In the early 2000s, the City of Vienna and ÖBB planned to extend the S45 downstream to the Wien Praterkai station (S80) at the Stadlauer Ostbahnbrücke. The extension of the U2 to Stadlau was then preferred to this project by the city administration. In the year the U2 extension went into operation, 2010, the S45 extension was discussed by ÖVP members of parliament by asking Transport Minister Doris Bures .
Donauuferbahn at Brigittenau station
Donauuferbahn at the Handelskai
literature
- Ludwig Huss: The Danube Bank Railway in Vienna. Lecture given on March 2, 1878 . In: Josef Melan : Journal of the Austrian Association of Engineers and Architects . Volume 30.1878, XXX. Year, ZDB -ID 2534647-7 . Waldheim, Vienna 1878, pp. 113–124, drawings / plans: sheets 22–24. - Full text online (PDF; 5.3 MB) .
- Ludwig Huss: Communications about the Danube-Bank railway line Vienna – Kaiser-Ebersdorf (...) Lecture, given (...) on December 11, 1880 . In: Josef Melan: Journal of the Austrian Association of Engineers and Architects . Volume 33.1881, XXXIII. Vintage, ZDB-ID 2534647-7. Self-published, Vienna 1881, p. 1 ff., Drawings / plans: pages 1 ff. ( PDF ; 7.5 MiB).
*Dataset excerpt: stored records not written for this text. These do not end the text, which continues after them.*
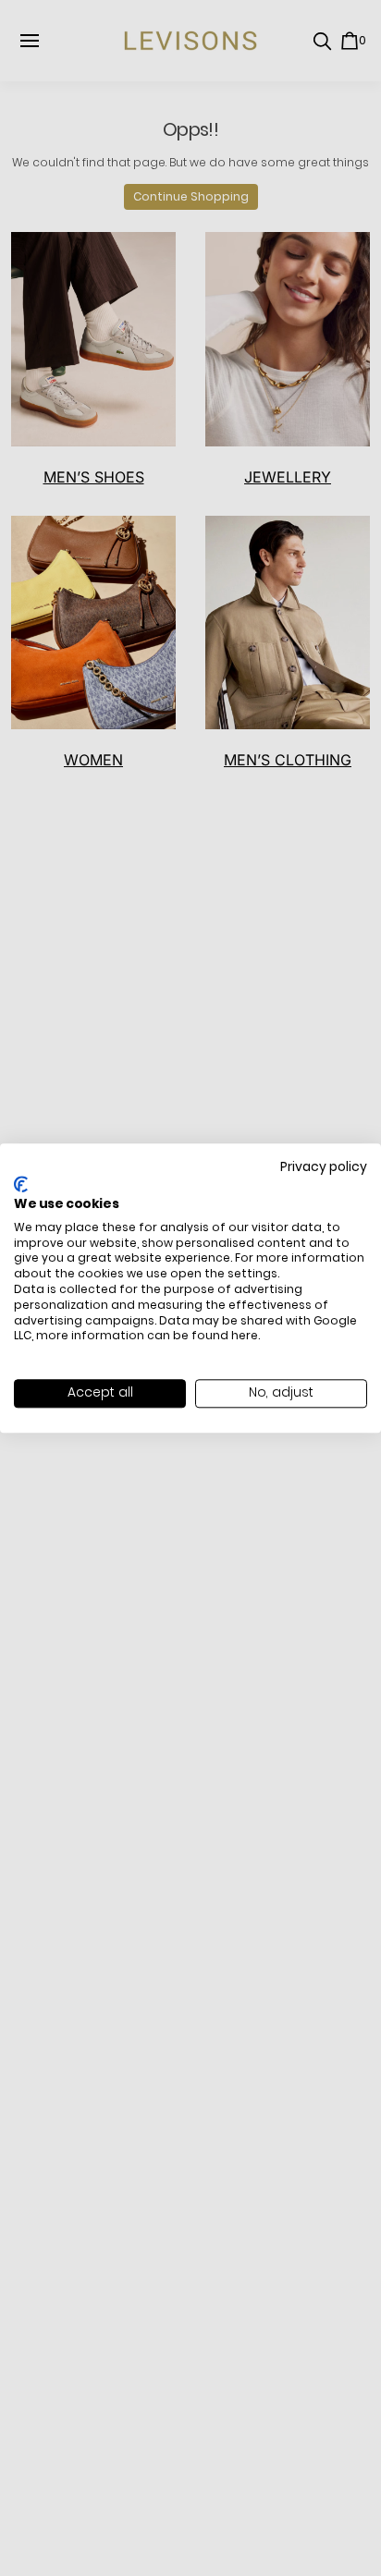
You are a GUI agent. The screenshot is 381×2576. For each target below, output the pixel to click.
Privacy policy (323, 1167)
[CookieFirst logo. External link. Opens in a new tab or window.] (21, 1185)
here (244, 1336)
- Hans Peter Pawlik , Josef Otto Slezak , Otto Wagner (Ill.): Wagner's work for Vienna. Total work of art light rail . International Archives for Locomotive History , Volume 44, ZDB -ID 256348-4 . Verlag Josef Otto Slezak, Vienna 1999, ISBN 3-85416-185-9 .
- Austrian Federal Railways, Alfred Horn: ÖBB manual . Austrian Federal Railways, ÖBB-Handbuch, Volume 1993, ZDB -ID 644323-0 . Bohmann-Verlag, Vienna 1993, ISBN 3-7002-0824-3 .
Web links
Individual evidence
- ^ Felix Czeike : Historical Lexicon Vienna . Volume 2: De - Gy . Kremayr & Scheriau, Vienna 1993, ISBN 3-218-00544-2 , p. 74.
- ↑ Little Chronicle. (...) Danube bank railway. In: Wiener Zeitung , No. 155/1885, July 10, 1885, p. 2 Mitt. (Online at ANNO ). .
- ↑ Daily news. (...) Opening of the Danube bank railway for general passenger traffic. In: Tages-Post , No. 125/1898, June 3, 1898, p. 4, center left. (Online at ANNO ). .
- ↑ Question of 9 July 2010 on Parliament's website
Remarks
- ↑ During the planning and construction of the bridges over the Danube Canal and Winterhafen, the Kaiserebersdorf (-Albern) station was the southern end of the line. See the contributions by Ludwig Huss (1836–1899).